Nov. 10 Brazil Slope Failure On Nov. 10th, a landslide occurred in Piratininga, Nitero in the state of Rio de Janeiro due to continuous heavy rain from Nov. 7th by the influence of a cold front. Just after 4:00 AM, rocks on the slope of a hill called Boa Esperanca fell and caused the landslide which hit seven houses and killed 15 people. According to survivors, the houses in that area were kept off limits by the city’s Disaster Prevention Bureau last year, and residents were instructed to evacuate in cases of heavy rain. However, the city government provided no alternative housing or compensation, so the residents stayed there during the rainfall and got involved in this disaster The mayor explained on the 10th that he did not know the area was kept off limits, that the area was not designated as a high-risk area by the city’s investigation. Therefore, no measures were taken to prevent disasters, such as the construction of retaining walls on the cliffs. Fifty-six people were also killed by landslides in the city in 2010. After 2013, the city spent over 150 million real to install warning sirens and construct retaining walls on slopes at 50 locations. However, the accident occurred at the area considered to be out of the scope of these measures.
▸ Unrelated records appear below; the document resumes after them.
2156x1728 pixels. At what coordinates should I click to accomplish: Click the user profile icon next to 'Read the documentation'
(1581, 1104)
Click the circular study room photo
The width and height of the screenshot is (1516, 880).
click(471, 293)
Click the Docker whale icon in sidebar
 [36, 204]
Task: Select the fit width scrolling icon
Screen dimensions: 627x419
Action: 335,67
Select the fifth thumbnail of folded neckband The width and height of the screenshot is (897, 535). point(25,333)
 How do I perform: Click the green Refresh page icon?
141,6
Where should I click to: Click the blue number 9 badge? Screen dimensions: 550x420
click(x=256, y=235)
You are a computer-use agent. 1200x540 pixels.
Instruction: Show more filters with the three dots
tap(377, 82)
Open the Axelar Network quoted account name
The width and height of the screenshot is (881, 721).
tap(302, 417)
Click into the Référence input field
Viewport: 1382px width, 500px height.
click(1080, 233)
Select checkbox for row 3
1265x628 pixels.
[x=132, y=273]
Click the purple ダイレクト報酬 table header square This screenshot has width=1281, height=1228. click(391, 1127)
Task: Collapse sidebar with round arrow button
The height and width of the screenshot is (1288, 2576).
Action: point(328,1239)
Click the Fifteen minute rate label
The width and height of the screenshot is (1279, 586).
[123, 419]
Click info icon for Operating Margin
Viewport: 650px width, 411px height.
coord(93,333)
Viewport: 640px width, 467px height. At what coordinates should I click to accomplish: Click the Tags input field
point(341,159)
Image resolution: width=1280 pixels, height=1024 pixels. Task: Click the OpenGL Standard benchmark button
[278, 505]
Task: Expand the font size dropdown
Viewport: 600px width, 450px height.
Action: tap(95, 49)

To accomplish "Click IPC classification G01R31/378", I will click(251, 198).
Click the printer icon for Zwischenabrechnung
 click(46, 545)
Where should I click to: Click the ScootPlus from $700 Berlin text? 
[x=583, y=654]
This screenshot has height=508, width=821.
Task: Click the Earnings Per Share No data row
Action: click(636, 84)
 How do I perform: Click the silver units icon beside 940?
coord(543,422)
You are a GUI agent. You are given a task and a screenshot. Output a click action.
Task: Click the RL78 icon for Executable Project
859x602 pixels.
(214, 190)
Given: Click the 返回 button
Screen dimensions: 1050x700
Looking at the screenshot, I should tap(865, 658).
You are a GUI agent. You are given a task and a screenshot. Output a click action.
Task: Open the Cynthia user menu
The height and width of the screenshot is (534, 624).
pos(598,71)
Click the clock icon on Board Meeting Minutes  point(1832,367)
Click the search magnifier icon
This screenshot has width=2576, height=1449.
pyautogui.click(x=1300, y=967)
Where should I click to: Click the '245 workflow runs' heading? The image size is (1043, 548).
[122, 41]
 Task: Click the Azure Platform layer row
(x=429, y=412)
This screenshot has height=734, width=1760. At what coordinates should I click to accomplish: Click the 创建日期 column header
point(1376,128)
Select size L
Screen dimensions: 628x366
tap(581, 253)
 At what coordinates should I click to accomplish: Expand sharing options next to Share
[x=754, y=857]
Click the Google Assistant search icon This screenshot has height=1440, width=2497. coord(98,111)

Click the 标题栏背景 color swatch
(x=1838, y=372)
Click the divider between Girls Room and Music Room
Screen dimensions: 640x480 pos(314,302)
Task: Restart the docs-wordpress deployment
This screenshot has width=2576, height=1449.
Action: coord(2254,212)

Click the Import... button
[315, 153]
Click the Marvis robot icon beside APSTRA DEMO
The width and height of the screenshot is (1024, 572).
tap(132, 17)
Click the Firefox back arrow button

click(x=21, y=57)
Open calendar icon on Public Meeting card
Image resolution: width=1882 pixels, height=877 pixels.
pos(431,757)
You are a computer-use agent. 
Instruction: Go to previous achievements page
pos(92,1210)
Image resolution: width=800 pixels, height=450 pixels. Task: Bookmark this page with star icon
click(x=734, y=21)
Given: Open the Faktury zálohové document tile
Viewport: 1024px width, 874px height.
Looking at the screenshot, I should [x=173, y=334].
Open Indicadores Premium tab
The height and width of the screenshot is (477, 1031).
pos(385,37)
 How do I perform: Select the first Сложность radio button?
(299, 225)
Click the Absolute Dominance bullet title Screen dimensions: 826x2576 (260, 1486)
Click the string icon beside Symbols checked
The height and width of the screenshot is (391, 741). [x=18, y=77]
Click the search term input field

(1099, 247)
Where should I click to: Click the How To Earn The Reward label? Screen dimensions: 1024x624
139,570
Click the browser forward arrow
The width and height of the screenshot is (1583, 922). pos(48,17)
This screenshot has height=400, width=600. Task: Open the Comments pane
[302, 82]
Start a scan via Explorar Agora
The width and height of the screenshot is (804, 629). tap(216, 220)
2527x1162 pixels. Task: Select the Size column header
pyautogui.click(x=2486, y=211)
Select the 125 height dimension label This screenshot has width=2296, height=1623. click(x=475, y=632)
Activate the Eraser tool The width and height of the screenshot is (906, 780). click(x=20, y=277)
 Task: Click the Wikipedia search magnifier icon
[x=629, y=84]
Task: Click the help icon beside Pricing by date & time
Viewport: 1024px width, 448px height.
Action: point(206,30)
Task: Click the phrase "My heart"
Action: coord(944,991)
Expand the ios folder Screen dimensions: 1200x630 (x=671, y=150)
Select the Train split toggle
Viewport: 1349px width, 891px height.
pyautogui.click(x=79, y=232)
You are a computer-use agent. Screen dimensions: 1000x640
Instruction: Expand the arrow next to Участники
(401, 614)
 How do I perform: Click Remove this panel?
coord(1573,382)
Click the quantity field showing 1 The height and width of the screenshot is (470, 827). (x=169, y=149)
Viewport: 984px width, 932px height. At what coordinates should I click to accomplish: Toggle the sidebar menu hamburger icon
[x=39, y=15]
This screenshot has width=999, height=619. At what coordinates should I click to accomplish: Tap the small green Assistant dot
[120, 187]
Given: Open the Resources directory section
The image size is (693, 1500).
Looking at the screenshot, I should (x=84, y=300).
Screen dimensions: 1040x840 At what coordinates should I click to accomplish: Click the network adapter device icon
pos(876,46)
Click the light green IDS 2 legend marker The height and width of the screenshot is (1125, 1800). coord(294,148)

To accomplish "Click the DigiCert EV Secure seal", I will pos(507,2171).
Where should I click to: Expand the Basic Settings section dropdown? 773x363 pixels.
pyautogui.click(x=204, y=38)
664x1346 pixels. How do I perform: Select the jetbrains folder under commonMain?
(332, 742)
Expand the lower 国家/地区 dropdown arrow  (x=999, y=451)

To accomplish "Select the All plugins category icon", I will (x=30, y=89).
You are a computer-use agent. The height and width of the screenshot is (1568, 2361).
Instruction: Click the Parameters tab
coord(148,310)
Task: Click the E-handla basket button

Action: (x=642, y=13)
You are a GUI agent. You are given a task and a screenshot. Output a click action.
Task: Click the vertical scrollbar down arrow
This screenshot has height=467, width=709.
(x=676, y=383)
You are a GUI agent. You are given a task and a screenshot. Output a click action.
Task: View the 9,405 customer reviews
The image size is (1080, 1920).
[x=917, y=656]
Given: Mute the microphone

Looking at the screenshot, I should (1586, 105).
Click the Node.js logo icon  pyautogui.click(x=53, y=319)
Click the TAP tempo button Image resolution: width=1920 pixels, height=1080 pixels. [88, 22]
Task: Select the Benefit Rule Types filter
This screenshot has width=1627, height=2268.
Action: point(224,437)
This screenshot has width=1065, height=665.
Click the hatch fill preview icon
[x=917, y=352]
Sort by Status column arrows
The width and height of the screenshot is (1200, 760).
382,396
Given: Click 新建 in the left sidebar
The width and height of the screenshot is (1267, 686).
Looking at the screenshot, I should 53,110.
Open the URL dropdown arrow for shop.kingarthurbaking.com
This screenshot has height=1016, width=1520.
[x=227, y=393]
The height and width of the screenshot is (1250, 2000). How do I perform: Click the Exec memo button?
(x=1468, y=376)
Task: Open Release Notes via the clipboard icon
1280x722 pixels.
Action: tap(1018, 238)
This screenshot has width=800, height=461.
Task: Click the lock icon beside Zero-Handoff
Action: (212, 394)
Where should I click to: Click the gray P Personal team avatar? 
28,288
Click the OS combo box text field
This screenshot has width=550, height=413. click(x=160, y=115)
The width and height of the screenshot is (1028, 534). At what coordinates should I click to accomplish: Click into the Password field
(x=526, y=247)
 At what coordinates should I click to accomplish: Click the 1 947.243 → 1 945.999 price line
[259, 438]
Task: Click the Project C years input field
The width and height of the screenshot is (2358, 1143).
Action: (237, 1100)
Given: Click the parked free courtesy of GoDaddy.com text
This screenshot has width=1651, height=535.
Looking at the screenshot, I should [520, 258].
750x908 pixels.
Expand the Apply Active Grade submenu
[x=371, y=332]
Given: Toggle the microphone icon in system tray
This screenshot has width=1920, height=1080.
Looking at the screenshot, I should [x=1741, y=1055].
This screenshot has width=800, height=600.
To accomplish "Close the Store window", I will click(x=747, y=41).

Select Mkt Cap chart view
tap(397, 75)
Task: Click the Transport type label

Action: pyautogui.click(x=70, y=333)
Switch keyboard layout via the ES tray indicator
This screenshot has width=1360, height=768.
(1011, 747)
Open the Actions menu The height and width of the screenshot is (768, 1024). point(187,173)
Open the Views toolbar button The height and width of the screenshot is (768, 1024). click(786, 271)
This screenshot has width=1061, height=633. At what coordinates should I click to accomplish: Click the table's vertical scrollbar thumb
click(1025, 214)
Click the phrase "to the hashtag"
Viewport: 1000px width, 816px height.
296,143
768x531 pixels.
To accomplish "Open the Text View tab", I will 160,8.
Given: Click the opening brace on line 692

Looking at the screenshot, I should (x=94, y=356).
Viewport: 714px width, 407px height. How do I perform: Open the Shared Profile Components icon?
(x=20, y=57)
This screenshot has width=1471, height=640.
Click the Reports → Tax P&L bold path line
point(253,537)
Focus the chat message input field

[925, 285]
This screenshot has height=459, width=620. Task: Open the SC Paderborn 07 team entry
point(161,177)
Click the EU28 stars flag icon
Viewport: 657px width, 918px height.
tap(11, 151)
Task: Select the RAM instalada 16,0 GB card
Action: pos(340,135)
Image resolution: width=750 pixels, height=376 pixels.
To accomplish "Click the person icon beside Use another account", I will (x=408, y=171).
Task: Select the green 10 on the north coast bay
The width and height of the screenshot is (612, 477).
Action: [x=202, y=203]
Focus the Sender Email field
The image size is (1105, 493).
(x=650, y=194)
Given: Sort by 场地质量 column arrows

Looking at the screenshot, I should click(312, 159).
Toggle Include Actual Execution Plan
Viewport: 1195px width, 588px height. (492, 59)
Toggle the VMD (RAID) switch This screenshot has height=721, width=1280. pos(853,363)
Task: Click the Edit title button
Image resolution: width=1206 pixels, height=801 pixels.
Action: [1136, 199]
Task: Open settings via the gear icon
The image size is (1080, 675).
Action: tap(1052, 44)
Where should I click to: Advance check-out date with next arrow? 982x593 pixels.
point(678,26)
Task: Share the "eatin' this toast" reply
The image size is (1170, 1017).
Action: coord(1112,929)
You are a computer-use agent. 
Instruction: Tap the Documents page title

Dec. 22 Indonesia Volcanic
and Tsunami
The Anak Krakatau volcano located in the north of the Sunda Strait,, which is composed from lava flows with 300 m elevation above sea level caused a large-scale mountain collapse on December 22. The mountain collapse triggered a submarine landslide by which sediment moved downward to a bottom with 270m depth in southwest of the volcano. The seawater pushed back by the submarine landslide moved upward to the south side of the island and became a large-scale tsunami and caused devastating damage along the coasts of Java and Sumatra facing the Sunda Strait. The National Disaster Management Agency (BNPB) of Indonesia announced that 429 people were killed, 1,485 injured, 154 missing, and 43,386 evacuated. No tsunami warning was issued to residents, so residents suffered without notice. The mechanism of causing tsunami was one of the main factors hindered issuing the tsunami warning in advance. The majority of tsunamis that occurred in Indonesia so far were caused by earthquakes. This tsunami, however, was due to the different mechanism without premonitory signs such as seismic waves.
Dec. 29 Philippines Flood and
Slope Failure
Tropical cyclone Usman struck the central and eastern parts of the Philippines on December 29 and large-scale floods and landslides occurred. In Bicol, a mountainous region in the southeast of Manila, they had rainfall exceeding that of one month in two days and over 100 people were affected. Across the entire country, 156 people were killed, 105 injured, and 26 missing. The Office of Civil Defense explained that not a typhoon but just the low pressure let people be careless and neglect to prepare for, and many residents were reluctant to evacuate because of the Christmas season.
Dec. 31 Indonesia Slope Failure At around 17:30 on December 31, 2018, a slope failure due to torrential rain occurred in in the community of Cimapag, Sirnaresmi, a village in the Cisolok subdistrict, Sukabumi Regency in West Java. Debris flows buried 34 houses, killed 31 residents, and made two missing and three injured.